I can evaluate the limit of a difference quotient.
Quick Lesson Plan
This lesson is a huge first step to understanding the definition of the derivative, which drives the first semester’s worth of content in AP Calc (AB). Students go through the process of calculating average rates of change over intervals that get smaller and smaller, in the hopes of estimating Felix Baumgartner’s exact velocity 30 seconds after jumping out his helium balloon.
This lesson is longer than others and requires strategic pausing. We suggest having students work in groups on questions 1-3 (the front page), then pausing as a class to debrief the front page, adding the margin notes shown in the answer key. This is critical for getting students to start to see the structure of our new notation for a difference quotient and to ultimately arrive at this idea of “h”. The color-coding is intentional and strategically placed to get students to see the key aspects of the definition of the derivative.
We suggest pausing again after question 6, filling in the margin notes, and discussing answers. Be sure to get students to point out how in 3a and b as well as 4a and b, the points chosen are the same distance away, just coming from the left and the right. After question 6, students should be thinking about how small the interval really needs to be to get a good estimate. Suggest that we could have asked them to find the average speed between t=29.5 and t=30 and then t=30 and t=30.5, or between t=29.9 and t=30 and t=30 and t=30.1. The length of the interval is arbitrary. If something is arbitrary, we can give it a variable name. Let’s call it h. Then allow students to finish 7 and 8. Reveal at the end that even though Baumgartner did not go supersonic by t=30, he did go supersonic at t=34.

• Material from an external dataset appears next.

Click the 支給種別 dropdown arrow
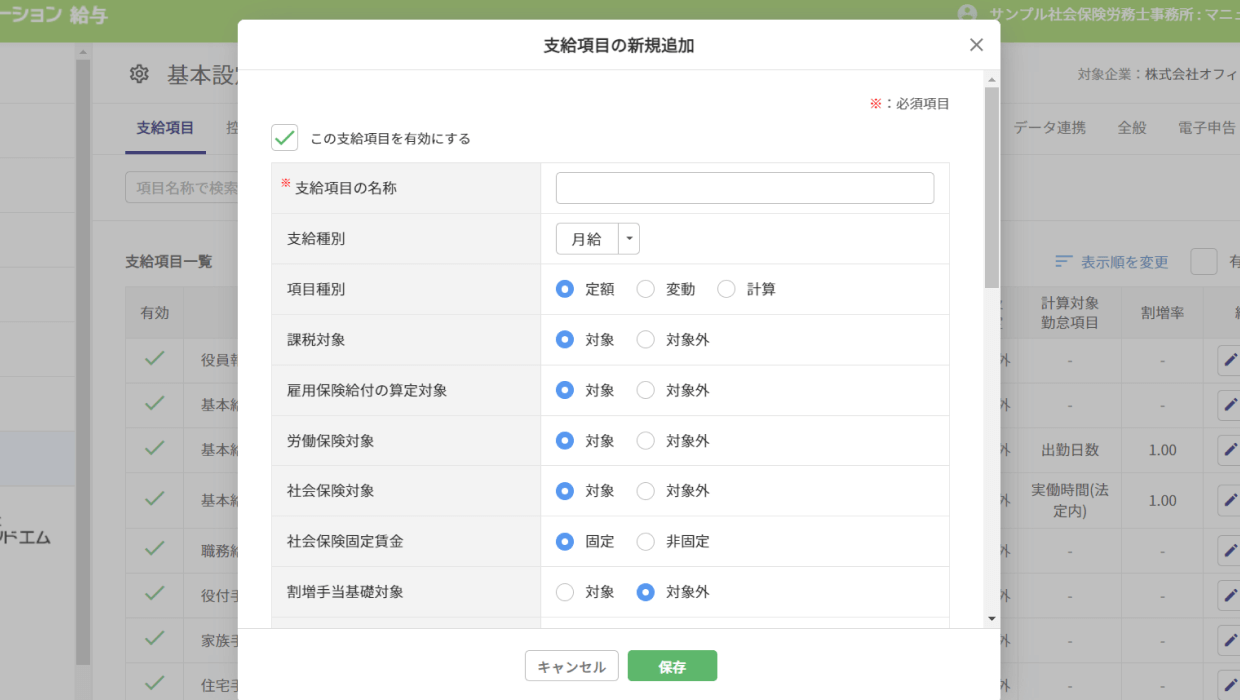The image size is (1240, 700). click(629, 239)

This is a FULL lesson so be sure to plan accordingly. If you can not finish in one day, we highly recommend that you complete the experience and debrief portion all on the first day.
We feel strongly about finishing the experience and debrief in one day, so we are going to discuss our Unit 1 test results on day two of this lesson. The ideas in today’s topic require continuous development, thoughtful homework and then a revisit on the next day. This is a big idea!! Allow students time to process this!!
Although students will not be asked to find a derivative using the formal definition of a derivative, they WILL be asked to recognize multiple forms of a difference quotient in a limit problem. Many multiple choice questions are simplified by recognizing that the complicated limit is really just asking for a derivative. In subsequent Unit 2 lessons, the Check Your Understanding problems will incorporate some practice recognizing the definition of a derivative within limit problems.
The transition from a concrete average rate of change with known values to the more abstract notation with a’s, x’s, and h’s can be a challenge for students. As often as possible, refer students back to concrete examples and show what is taking the place of those values. The color coding of the margin notes should help students start to see the structure of a difference quotient.
Sometimes having two different definitions for the derivative can be tricky for students. Remind them that conceptually, they are getting at the same idea, but using a slightly different notation. I tell my students that it’s like the difference between saying someone’s car is getting closer to your own as you sit still (x approaching a), and saying the distance between your two cars is getting very small (h approaching 0). We purposefully draw two different diagrams in the Important Ideas box to help students see both representations.